Tuesday, March 22, 2011

hell on earth

So....I know I'm behind, but Sara and I watched "Million Dollar Baby" this past weekend. We figured that it was one of those movies that won every award out there and maybe we should see it. So after several years since it has been out we watched it. As with most movies Sara and I tend to talk about them afterwards. Lately pretty much every movie has resulted in us trying to integrate our theology with the context of the film. Ergo, we have Million Dollar Baby. At the very end *no spoiler, don't worry* when Clint Eastwood is presented with a choice of assisting in the death of Hilary Swank he has to make an enormously difficult decision. End her life as she has requested or keep her alive and help her see that life is a beautiful thing and if anyone can do it, she can.

As Sara and me discussed this, the question was brought up on what we would do and if we were presented with this decision. Clearly the first thought and to many the only thought you could have would be to keep them alive. But what if keeping the person alive was literally hell for them. Now, I am not claiming to understand how heaven and hell work, but, is it possible to have your version of hell here on earth? I think of someone who has had a horrific accident and now has to live their life unable to move anything besides their mouth to blow into a straw as to maintain extremely limited functionality. I feel like this is maybe this person's version of hell. Maybe they were once highly active and and seemingly limitless mobility. (now of course this is saying that there is something wrong with someone who is in this state. Does someone who functions in this way have something wrong with them because they can't walk, talk, function like the majority of humanity? That is a whole other topic to be discussed. Maybe it is us who has something wrong with us in thinking someone in this state needs our pity, sympathy or concern?)

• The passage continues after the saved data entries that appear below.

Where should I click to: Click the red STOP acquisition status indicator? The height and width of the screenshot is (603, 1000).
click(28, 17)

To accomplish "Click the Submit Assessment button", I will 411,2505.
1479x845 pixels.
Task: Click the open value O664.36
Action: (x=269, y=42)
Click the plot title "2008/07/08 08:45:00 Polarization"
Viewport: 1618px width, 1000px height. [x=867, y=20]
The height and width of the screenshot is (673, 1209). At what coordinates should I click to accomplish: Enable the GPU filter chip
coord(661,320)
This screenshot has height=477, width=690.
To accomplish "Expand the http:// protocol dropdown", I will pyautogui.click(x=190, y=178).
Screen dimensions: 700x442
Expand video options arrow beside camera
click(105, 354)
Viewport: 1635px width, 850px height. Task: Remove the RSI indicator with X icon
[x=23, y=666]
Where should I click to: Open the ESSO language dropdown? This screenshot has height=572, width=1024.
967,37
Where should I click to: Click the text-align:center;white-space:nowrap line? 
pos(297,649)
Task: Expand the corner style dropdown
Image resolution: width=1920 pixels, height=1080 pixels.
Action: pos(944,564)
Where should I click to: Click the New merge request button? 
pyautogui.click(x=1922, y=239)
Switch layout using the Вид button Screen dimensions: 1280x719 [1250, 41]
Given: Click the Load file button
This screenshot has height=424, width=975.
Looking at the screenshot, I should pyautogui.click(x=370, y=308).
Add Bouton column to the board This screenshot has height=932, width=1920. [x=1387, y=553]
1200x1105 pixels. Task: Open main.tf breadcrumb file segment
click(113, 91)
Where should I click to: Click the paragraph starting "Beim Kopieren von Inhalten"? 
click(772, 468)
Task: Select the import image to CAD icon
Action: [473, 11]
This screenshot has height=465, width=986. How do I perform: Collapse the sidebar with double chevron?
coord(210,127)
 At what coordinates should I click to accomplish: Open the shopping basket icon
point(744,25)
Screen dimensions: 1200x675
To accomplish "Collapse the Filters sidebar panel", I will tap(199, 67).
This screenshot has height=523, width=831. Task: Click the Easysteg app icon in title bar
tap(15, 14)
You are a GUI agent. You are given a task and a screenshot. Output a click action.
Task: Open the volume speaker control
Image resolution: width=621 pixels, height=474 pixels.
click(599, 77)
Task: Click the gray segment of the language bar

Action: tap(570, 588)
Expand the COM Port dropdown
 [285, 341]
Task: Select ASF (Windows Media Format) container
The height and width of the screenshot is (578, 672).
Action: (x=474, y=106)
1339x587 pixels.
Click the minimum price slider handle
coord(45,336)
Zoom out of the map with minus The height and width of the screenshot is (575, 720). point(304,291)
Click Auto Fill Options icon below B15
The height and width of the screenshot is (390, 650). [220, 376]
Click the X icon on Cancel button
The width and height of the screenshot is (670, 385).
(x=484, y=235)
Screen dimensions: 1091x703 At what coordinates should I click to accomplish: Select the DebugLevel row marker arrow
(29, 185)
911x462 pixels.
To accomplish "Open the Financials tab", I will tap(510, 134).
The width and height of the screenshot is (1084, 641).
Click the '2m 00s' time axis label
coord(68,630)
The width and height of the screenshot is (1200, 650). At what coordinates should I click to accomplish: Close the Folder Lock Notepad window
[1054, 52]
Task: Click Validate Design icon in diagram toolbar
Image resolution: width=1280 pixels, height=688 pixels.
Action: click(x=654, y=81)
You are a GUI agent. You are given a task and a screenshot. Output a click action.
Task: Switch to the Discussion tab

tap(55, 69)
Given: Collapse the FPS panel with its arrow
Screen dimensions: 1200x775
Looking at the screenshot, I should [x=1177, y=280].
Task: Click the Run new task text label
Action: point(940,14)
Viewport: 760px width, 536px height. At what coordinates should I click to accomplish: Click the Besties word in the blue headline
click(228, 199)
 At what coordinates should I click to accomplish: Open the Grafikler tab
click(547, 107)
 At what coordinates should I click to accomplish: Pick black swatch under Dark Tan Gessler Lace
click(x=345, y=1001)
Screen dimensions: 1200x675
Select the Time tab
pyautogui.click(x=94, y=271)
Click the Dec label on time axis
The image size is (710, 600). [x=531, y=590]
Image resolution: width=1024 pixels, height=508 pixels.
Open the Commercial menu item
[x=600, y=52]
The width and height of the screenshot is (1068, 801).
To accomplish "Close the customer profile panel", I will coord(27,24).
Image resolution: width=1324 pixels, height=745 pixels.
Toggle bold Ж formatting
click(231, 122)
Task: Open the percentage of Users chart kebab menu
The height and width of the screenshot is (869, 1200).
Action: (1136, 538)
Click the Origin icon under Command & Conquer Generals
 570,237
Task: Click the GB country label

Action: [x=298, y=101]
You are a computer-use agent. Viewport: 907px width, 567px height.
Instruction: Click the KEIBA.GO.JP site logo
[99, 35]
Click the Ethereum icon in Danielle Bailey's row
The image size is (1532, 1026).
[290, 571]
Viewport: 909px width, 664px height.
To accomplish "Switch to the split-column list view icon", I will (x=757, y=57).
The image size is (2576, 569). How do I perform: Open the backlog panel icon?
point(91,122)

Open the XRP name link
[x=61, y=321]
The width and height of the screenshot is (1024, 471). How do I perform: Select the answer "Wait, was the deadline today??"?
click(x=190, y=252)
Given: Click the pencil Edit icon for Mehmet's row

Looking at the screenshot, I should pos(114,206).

Maybe it's an elderly person who has lived a great life and is suffering with cancer or chronic pain. They ask for their life to be taken from them because they will spend the remainder of their life on a hospital bed accruing massive amounts of debt and used resources and most importantly in nearly unbearable pain. Does it seem just to keep this person alive in what they might say feels like hell, because it can get no worse. Do we let them suffer?  Of course you can put almost any scenario in place and ask if it could be hell for someone? Maybe it's not hell, maybe it's just a bad circumstance that happens to random people but I think it is something worth thinking about and asking the question?

Does hell exist here on earth and not just in some made up after life that no one one earth really knows about?!?!?

2 comments:

  1. I struggled with this question when I saw the movie and I have struggled with it in a different context more recently.
    I know the "right" Christian answer is that suicide is never justified.
    But I also know that I have seen suffering so great that there is hard to see anything redeeming in it...suffering that to the person experiencing it is certainly hell on earth. Having seen that kind of suffering in someone for whom I have great love, I don't think I could judge harshly someone who decided to end that life if there were not hope for alleviation of the suffering.